ACTIVITY: Once you reach the line containing "Task: Click the Dashboard pie chart icon" in the entries below, write out that line and each one after it down to the line containing "Given: Select the Blue map style", exactly and with nothing added.

──────── MATERIAL FOR THIS EXERCISE

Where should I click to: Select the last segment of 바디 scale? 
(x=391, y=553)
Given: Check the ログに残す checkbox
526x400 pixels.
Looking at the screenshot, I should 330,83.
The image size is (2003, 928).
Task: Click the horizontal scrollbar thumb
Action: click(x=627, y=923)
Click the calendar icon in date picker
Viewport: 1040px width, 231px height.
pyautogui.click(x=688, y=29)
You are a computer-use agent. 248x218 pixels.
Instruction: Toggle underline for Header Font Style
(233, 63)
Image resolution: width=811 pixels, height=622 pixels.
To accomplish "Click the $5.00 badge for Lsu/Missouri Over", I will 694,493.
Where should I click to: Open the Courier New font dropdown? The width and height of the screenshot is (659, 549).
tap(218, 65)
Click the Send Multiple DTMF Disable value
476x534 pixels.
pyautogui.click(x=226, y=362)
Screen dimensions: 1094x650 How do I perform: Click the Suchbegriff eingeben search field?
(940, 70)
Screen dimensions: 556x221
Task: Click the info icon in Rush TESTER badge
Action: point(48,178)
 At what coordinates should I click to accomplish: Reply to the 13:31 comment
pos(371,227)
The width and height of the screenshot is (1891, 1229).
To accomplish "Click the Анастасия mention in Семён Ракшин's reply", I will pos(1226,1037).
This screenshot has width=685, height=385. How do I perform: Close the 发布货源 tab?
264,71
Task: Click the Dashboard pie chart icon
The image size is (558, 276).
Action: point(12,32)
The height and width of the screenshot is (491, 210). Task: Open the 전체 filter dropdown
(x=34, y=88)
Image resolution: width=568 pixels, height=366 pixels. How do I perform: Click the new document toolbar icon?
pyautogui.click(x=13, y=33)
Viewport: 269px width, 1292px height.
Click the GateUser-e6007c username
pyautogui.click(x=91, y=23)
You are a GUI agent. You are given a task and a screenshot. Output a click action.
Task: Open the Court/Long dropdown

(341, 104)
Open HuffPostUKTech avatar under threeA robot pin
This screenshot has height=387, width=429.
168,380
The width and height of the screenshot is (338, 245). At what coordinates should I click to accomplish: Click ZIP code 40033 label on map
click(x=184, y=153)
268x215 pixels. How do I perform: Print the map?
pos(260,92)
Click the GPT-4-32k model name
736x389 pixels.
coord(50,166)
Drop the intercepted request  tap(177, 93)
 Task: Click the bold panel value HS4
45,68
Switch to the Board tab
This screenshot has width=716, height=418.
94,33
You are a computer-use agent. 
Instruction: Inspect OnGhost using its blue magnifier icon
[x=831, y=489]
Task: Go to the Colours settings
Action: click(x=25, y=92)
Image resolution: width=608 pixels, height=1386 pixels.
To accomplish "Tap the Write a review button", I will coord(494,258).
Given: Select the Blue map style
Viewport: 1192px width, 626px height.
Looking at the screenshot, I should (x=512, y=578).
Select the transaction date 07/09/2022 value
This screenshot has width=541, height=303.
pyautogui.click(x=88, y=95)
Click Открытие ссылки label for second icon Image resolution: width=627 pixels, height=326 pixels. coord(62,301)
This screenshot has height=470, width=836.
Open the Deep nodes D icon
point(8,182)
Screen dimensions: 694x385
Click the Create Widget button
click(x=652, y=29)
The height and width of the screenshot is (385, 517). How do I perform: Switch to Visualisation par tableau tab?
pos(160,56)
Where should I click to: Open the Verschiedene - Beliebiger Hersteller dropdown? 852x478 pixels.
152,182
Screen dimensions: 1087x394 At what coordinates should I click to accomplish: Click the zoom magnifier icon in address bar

────────────────

YOUR RESPONSE:
Task: Click the Dashboard pie chart icon
The image size is (558, 276).
Action: point(12,32)
The height and width of the screenshot is (491, 210). Task: Open the 전체 filter dropdown
(x=34, y=88)
Image resolution: width=568 pixels, height=366 pixels. How do I perform: Click the new document toolbar icon?
pyautogui.click(x=13, y=33)
Viewport: 269px width, 1292px height.
Click the GateUser-e6007c username
pyautogui.click(x=91, y=23)
You are a GUI agent. You are given a task and a screenshot. Output a click action.
Task: Open the Court/Long dropdown

(341, 104)
Open HuffPostUKTech avatar under threeA robot pin
This screenshot has height=387, width=429.
168,380
The width and height of the screenshot is (338, 245). At what coordinates should I click to accomplish: Click ZIP code 40033 label on map
click(x=184, y=153)
268x215 pixels. How do I perform: Print the map?
pos(260,92)
Click the GPT-4-32k model name
736x389 pixels.
coord(50,166)
Drop the intercepted request  tap(177, 93)
 Task: Click the bold panel value HS4
45,68
Switch to the Board tab
This screenshot has width=716, height=418.
94,33
You are a computer-use agent. 
Instruction: Inspect OnGhost using its blue magnifier icon
[x=831, y=489]
Task: Go to the Colours settings
Action: click(x=25, y=92)
Image resolution: width=608 pixels, height=1386 pixels.
To accomplish "Tap the Write a review button", I will coord(494,258).
Given: Select the Blue map style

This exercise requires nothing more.